WHY AREN’T YOU SATISFIED WITH ME?
Yes, God, you already asked me that, thank you. I’m not sure if you remember or not. We’ve all been down this road before. He asks us to find satisfaction in him and we go ahead and try to find it in relationships, career, sex, money, fame, addictions – all of these things that only ever lead to our own destruction and we know he’ll find us at the end of that road. Waiting. Ready to ask again and again. He’s like that for some reason.
So I give up.
“I don’t know…” I said, sitting there in my kitchen.
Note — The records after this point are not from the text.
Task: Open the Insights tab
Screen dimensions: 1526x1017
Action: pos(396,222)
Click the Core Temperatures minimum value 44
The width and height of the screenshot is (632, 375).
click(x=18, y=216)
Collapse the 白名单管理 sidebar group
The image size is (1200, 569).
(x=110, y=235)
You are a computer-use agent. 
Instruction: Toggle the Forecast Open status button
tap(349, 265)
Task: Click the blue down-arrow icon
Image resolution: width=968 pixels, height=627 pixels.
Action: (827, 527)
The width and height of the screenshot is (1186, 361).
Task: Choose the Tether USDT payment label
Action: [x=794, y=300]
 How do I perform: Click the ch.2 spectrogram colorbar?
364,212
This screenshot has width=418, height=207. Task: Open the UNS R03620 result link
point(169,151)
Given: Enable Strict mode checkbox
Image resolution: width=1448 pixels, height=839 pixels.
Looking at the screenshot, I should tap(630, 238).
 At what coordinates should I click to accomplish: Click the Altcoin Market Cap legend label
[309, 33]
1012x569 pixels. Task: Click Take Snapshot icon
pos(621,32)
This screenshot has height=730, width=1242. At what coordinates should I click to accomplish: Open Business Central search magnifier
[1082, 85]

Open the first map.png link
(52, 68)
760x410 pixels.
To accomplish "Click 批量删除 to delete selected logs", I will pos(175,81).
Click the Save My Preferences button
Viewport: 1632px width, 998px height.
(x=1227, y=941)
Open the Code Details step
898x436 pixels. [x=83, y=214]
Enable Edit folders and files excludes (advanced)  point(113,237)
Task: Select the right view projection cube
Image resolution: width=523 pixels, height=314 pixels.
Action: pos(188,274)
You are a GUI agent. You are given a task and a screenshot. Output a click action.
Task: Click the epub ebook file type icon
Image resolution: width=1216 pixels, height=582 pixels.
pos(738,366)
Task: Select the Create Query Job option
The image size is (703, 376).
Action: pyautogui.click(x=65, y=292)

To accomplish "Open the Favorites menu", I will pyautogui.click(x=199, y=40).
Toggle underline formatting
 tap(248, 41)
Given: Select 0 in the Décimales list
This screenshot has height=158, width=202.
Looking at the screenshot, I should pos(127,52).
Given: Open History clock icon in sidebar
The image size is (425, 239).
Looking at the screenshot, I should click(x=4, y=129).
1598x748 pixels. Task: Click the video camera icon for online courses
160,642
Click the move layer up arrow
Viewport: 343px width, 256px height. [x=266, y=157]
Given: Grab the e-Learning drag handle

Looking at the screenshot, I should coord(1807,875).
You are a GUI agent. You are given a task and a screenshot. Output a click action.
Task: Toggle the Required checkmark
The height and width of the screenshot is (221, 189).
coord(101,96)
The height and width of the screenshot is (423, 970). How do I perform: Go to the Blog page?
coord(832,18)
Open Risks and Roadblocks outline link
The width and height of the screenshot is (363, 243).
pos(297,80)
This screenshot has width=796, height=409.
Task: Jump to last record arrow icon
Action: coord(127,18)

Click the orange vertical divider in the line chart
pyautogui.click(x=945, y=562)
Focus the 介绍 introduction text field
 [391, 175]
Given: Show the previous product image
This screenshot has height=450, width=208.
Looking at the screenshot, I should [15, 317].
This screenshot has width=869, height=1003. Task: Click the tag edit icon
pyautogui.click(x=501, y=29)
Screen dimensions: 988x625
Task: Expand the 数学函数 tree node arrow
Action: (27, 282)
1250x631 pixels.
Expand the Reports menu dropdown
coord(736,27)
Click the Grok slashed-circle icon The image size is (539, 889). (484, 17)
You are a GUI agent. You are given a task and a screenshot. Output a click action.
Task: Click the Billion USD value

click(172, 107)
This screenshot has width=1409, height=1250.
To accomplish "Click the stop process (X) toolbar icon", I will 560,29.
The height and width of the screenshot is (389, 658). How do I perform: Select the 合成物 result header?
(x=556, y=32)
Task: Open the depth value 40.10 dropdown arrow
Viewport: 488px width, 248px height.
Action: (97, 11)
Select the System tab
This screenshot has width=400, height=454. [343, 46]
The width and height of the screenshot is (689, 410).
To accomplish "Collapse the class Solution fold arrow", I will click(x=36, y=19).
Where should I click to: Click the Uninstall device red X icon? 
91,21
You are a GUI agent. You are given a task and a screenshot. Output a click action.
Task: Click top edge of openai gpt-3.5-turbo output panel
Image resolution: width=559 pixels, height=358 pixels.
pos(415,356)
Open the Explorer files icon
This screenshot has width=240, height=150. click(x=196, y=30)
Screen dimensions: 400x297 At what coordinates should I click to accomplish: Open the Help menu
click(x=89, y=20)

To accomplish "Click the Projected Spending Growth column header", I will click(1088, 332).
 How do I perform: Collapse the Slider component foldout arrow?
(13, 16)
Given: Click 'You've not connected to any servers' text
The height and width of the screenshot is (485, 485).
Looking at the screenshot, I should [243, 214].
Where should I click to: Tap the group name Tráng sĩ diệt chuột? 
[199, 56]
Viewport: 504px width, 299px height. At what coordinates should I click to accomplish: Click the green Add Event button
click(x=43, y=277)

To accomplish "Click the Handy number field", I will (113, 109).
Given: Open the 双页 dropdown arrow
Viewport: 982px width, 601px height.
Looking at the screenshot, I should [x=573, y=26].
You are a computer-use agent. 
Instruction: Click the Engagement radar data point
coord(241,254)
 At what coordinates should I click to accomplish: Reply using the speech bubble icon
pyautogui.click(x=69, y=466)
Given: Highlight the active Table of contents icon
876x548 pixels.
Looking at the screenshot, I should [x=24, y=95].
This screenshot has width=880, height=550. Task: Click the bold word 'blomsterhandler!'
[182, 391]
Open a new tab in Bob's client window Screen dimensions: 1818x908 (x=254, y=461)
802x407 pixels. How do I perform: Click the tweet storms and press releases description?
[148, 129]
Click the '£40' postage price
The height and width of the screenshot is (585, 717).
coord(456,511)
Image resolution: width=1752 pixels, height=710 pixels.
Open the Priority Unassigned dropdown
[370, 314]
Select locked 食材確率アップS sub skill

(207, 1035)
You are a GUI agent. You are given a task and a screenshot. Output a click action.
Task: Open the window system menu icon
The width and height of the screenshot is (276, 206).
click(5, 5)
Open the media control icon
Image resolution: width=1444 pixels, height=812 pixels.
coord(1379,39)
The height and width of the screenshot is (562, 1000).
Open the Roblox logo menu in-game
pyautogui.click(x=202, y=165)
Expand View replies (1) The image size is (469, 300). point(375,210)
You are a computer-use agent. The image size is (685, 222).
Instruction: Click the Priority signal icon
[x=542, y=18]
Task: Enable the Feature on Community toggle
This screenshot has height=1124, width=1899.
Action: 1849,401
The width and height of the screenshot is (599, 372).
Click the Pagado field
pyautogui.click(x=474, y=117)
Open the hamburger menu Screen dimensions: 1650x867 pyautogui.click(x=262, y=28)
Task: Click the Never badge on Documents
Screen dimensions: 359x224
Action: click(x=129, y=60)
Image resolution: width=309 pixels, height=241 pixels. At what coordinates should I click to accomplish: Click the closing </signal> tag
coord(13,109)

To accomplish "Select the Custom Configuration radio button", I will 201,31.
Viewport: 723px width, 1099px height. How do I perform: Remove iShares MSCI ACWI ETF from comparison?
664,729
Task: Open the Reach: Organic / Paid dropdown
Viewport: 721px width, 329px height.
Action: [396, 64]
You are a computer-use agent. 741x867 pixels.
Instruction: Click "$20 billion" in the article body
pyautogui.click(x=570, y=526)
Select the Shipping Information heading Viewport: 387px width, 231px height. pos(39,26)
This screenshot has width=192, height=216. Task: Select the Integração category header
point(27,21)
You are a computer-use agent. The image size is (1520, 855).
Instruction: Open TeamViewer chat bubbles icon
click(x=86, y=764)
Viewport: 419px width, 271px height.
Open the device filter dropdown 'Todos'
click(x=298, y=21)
I don’t know, God. I don’t know but I want to know. I want to believe that you’re the better my soul, our souls, long for. I want to know for sure in my heart that even if none of my dreams for myself come true that ultimately having you is better. You’re the goal. You’re the main event. All we ever do should only be to that aim. More Jesus, please.
So why isn’t it enough? More Jesus should be more than enough no matter what brought me to that end. But, if I’m honest, the better I want, the better I’m perpetually waiting for is a new, better boyfriend/spouse, I want a better house, a better job, a better family. I want the redemption story. I want the Joseph-gets-out-of-jail moment so I can really stick it to whoever wronged me and shout, “See! This is why all of that happened.” Mascara-stained white pillow cases attest to the fact that I’ve been crying out for that better for years.
So I had a conversation with God a while back. He came to me right there in my kitchen. We had it out for a bit because of who I am and who he is in spite of me. I know I’ll need the lesson again. We seem to be pretty dense, the whole lot of us, humanity. We need reminders and do-overs. Luckily for us, all of us,
“…but where sin increased, grace abounded all the more…”
There’s a better our busted souls can cling to. More Jesus, please.